Japan’s top business lobby calls for 4-day workweek in virus fight

TOKYO: Japan’s most powerful business lobby on Thursday called on member companies to introduce a four-day workweek and seek flexible ways to hold upcoming shareholders’ meetings as part of guidelines on how to prevent the spread of the novel coronavirus.

The Japan Business Federation, known as Keidanren, and about 80 other industrial groups compiled guidelines for reducing the risk of virus infection in the workplace, as the government the same day lifted a state of emergency for 39 of the country’s 47 prefectures, a move that will restart economic activity. Major business regions such as Tokyo and Osaka, however, will remain under the state of emergency.

The federation recommended the introduction of a four-day workweek and the promotion of teleworking as well as flexible business hours and working shifts as ways to ease congestion on public transportation.

The business lobby also urged companies to consider ways to hold shareholders’ meetings without them gathering, such as by allowing them to exercise voting rights beforehand. Many Japanese companies hold shareholders’ meetings in late June.

Companies were also advised to suspend nonessential business trips and conduct meetings and interviews or seminars with job seekers online.

“The partial lifting of the state of emergency is a big first step toward normalization of public lives and the resumption of economic activities,” Hiroaki Nakanishi, chairman of the Japan Business Federation, said in a statement. “But there is still a need for the thorough implementation of infection prevention measures.”

Hitachi Ltd said its employees have been asked to work from home until now but they will start working at the office a day or two a week. Toshiba Corp will seek to introduce a four-day workweek for plant workers.

Shiseido Co said it will resume over-the-counter sales at department stores and other commercial facilities.

Major department store operators and restaurant chains have decided to resume operations or extend opening hours at some outlets after closure requests have been lifted.

Economic revitalization minister Yasutoshi Nishimura said a total of 81 industry bodies released guidelines on how to reduce the risk of infection.
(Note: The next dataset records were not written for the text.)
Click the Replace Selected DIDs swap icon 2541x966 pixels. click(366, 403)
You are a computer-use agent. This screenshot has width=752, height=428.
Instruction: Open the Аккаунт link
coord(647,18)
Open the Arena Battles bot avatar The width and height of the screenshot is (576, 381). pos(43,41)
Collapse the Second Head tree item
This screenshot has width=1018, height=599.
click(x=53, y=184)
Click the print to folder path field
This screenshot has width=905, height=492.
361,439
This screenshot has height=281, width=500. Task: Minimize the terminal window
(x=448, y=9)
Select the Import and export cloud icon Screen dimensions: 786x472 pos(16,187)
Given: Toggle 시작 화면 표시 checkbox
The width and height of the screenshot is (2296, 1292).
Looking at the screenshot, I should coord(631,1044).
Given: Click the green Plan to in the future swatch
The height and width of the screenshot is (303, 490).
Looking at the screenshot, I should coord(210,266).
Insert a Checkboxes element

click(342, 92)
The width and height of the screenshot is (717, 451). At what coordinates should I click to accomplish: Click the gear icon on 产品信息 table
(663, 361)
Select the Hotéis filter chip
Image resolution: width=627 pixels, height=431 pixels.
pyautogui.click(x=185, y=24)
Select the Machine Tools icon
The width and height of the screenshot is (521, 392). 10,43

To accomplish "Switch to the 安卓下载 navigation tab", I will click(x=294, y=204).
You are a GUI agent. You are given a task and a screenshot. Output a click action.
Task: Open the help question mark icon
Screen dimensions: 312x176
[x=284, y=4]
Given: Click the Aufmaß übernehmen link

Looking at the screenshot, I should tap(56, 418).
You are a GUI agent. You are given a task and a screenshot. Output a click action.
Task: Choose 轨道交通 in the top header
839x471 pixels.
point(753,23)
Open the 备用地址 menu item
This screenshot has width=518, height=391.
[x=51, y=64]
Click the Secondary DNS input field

Prime Minister Shinzo Abe declared in early April a one-month state of emergency until May 6 for seven urban areas hit hard by the virus and expanded it to the whole country on April 16 and extended it to May 31. On Thursday, he lifted the state of emergency in 39 prefectures where the spread of the novel coronavirus had been kept in check.

Among other business groups, the Japan Foodservice Association, which represents restaurant operators, suggested seating layouts in which customers would not face each other and the installation of acrylic sheets between tables.

“It’s important that each restaurant come up with its own steps (to prevent infections) as the situation differs from one to another,” Shinichiro Takaoka, head of the association said at a press conference.

An Osaka-based cooperative union of pachinko parlors proposed offering numbered tickets to prevent customers from lining up before the opening, as well reducing the volume of in-store music so people do not need to speak loudly to each other at close proximity.

The Japan Association of Theater Owners, meanwhile, said movie theaters should sell every other seat to create space side to side and back to front.

Groups of supermarkets and convenience stores suggested setting aside dedicated shopping hours for pregnant women and the elderly.